Когда он опустился на колени между ее ног, она откинулась назад и приподняла разведенные бедра на уровень его рук. Одна из них — наконец! — коснулась трусиков, уже влажных в том месте, где они прикрывали самую чувствительную точку девичьего тела.
Она легонько вскрикнула, а он только произнес:
— Ведь это не снится мне!
Рука подалась в сторону и уступила место его губам. Она застонала и потянула его на себя. Когда он поднялся на ноги, ее ладонь безошибочно нашла то, что давно уже было готово к любовному «сражению».
— Милый, я умираю! — произнесла Кристина хриплым голосом.
Она открыла глаза, поднялась и проворно скинула с себя юбку и блузку. Он тихо подошел, осторожно протянул руки за ее спину и расстегнул лифчик. Она помогла ему освободиться от остатков одежды.
И когда они остались в обличии Адама и Евы, оба сделали по шагу назад, несколько секунд оглядывали друг друга затуманившимися глазами и, наконец, в пылком порыве соединились в единую плоть, упав на подушки дивана.
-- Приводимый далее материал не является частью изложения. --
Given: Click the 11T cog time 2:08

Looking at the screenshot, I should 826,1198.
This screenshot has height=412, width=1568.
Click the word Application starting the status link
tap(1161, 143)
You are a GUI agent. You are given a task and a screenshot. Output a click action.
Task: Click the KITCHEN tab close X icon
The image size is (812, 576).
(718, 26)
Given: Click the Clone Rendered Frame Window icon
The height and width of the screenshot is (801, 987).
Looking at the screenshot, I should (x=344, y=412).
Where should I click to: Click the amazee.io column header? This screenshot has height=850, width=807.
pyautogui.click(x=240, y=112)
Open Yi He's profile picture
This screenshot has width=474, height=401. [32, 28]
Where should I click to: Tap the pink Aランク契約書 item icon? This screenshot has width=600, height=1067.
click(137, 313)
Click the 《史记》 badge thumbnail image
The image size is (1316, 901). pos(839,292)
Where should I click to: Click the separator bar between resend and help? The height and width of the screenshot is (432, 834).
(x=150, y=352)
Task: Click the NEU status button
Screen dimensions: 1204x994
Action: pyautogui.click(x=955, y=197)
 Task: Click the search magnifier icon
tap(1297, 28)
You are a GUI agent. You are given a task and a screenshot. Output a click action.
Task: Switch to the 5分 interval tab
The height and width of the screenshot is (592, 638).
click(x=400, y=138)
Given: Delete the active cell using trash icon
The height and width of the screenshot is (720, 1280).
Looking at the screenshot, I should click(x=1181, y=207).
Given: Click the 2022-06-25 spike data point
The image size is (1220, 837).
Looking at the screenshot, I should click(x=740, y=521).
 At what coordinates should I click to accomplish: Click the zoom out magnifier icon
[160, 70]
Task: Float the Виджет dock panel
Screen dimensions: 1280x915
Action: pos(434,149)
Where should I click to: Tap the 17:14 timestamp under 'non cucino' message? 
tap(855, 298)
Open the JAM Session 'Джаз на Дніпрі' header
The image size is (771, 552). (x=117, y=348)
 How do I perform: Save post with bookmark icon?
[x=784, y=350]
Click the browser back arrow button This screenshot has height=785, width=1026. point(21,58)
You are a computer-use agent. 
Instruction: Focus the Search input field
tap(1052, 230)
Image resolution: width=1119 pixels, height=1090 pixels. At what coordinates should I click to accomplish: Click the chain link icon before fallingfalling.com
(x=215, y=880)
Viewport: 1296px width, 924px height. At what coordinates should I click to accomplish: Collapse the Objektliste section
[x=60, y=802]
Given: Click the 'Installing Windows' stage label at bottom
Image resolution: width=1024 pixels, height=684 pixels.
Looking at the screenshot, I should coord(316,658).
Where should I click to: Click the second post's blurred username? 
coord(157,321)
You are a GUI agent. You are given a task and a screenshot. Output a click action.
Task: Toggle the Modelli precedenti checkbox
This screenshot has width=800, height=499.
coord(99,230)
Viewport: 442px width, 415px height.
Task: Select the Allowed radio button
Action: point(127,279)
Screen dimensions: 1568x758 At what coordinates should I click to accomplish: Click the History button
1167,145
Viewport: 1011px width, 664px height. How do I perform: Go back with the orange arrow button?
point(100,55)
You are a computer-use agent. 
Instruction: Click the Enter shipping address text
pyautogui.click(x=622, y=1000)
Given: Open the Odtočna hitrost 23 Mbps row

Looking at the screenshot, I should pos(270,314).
На чистом ночном небе после прошедшего днем сильного ливня звезды необычнее прежнего мерцали своим Таинственным огнем. На Востоке королевой была Вега из созвездия Лиры, звезда нулевой звездной величины, самая яркая, составлявшая большой треугольник с Альтаиром из Орла и Денебом из Лебедя.
Мишель шел медленной, но уверенной походкой к площади Гарибальди. Ровно в девять вечера, рядом с шумной площадью-сквером с множеством питейных заведений, забитым ансамблями марьячи[3], любителями народной музыки, туристами и просто праздно шатающейся публикой, в проулке Сикотенкатл он назначил встречу Кристине и подполковнику Уикли. Мыслилось, что подполковник уже хорошо представлял себе смысл этой встречи и был готов к сотрудничеству.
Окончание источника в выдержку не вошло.